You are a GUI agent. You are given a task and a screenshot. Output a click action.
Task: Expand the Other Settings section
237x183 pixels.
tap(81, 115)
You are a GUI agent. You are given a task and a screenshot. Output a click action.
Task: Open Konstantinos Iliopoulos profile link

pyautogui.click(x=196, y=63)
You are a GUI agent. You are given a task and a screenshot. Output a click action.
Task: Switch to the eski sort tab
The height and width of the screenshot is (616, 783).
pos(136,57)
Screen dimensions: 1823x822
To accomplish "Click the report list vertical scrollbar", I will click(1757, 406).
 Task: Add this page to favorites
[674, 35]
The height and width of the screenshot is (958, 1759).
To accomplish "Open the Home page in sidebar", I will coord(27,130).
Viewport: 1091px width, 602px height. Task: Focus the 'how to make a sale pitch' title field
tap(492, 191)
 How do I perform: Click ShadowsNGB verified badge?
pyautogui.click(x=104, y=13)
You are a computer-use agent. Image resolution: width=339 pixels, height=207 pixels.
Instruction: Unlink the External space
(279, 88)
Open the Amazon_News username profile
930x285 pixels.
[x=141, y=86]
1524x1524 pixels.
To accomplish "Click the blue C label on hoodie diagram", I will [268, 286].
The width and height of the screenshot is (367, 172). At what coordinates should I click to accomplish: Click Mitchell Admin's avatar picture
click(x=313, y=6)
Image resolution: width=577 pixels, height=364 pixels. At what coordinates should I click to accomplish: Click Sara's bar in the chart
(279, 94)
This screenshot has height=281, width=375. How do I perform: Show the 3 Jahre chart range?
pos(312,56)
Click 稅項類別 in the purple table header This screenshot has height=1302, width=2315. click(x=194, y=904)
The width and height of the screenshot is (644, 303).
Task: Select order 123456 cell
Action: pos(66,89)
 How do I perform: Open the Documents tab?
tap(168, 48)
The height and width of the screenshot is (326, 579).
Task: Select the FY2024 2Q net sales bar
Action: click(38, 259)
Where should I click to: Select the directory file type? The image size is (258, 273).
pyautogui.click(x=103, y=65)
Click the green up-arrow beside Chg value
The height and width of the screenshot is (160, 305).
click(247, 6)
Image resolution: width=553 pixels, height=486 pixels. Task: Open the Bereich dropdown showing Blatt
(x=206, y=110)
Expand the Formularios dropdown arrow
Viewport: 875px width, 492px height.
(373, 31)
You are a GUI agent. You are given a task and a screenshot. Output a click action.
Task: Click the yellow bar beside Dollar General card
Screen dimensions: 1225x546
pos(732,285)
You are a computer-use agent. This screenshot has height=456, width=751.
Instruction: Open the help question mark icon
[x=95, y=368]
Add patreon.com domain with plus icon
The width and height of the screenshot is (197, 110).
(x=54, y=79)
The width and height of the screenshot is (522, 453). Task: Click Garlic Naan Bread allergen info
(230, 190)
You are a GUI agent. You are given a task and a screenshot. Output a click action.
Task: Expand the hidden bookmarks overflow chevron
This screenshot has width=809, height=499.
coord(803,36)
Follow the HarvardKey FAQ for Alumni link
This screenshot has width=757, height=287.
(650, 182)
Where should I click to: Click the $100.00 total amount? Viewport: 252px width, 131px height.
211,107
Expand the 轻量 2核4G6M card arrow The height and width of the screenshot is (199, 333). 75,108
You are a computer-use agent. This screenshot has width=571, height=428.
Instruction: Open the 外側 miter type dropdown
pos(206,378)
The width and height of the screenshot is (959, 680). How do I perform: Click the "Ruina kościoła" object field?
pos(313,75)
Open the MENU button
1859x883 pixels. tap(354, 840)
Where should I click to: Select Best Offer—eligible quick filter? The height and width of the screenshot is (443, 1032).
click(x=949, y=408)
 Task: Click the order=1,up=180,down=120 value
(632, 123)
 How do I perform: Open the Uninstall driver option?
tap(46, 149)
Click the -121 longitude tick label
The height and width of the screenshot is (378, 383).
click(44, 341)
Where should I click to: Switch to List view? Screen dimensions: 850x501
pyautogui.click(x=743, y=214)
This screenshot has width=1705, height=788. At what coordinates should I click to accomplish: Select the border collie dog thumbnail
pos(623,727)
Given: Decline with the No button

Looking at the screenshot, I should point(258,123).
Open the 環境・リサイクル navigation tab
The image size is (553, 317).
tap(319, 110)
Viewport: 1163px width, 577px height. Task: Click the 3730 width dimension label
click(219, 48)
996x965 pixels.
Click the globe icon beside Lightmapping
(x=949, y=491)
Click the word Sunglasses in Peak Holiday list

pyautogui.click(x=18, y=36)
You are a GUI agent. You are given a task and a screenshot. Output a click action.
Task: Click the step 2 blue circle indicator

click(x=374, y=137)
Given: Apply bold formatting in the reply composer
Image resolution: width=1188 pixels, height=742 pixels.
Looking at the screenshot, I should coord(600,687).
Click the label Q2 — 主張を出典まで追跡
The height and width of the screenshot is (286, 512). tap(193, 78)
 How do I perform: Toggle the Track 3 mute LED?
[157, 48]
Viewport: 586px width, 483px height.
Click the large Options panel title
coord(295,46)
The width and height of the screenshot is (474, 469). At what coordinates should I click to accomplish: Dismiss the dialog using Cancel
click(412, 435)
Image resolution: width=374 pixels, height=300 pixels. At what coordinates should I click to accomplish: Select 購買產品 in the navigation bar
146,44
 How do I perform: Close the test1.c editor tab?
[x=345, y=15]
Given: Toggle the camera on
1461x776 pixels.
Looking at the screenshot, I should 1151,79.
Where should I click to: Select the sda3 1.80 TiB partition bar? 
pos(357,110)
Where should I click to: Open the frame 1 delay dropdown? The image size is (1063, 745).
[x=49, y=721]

------------------------------------

Exact duplication is required for the lines above, from the line that contains "This screenshot has height=281, width=375." to the line that contains "has height=456, width=751.", inclusive; omit all others.

This screenshot has height=281, width=375. How do I perform: Show the 3 Jahre chart range?
pos(312,56)
Click 稅項類別 in the purple table header This screenshot has height=1302, width=2315. click(x=194, y=904)
The width and height of the screenshot is (644, 303).
Task: Select order 123456 cell
Action: pos(66,89)
 How do I perform: Open the Documents tab?
tap(168, 48)
The height and width of the screenshot is (326, 579).
Task: Select the FY2024 2Q net sales bar
Action: click(38, 259)
Where should I click to: Select the directory file type? The image size is (258, 273).
pyautogui.click(x=103, y=65)
Click the green up-arrow beside Chg value
The height and width of the screenshot is (160, 305).
click(247, 6)
Image resolution: width=553 pixels, height=486 pixels. Task: Open the Bereich dropdown showing Blatt
(x=206, y=110)
Expand the Formularios dropdown arrow
Viewport: 875px width, 492px height.
(373, 31)
You are a GUI agent. You are given a task and a screenshot. Output a click action.
Task: Click the yellow bar beside Dollar General card
Screen dimensions: 1225x546
pos(732,285)
You are a computer-use agent. This screenshot has height=456, width=751.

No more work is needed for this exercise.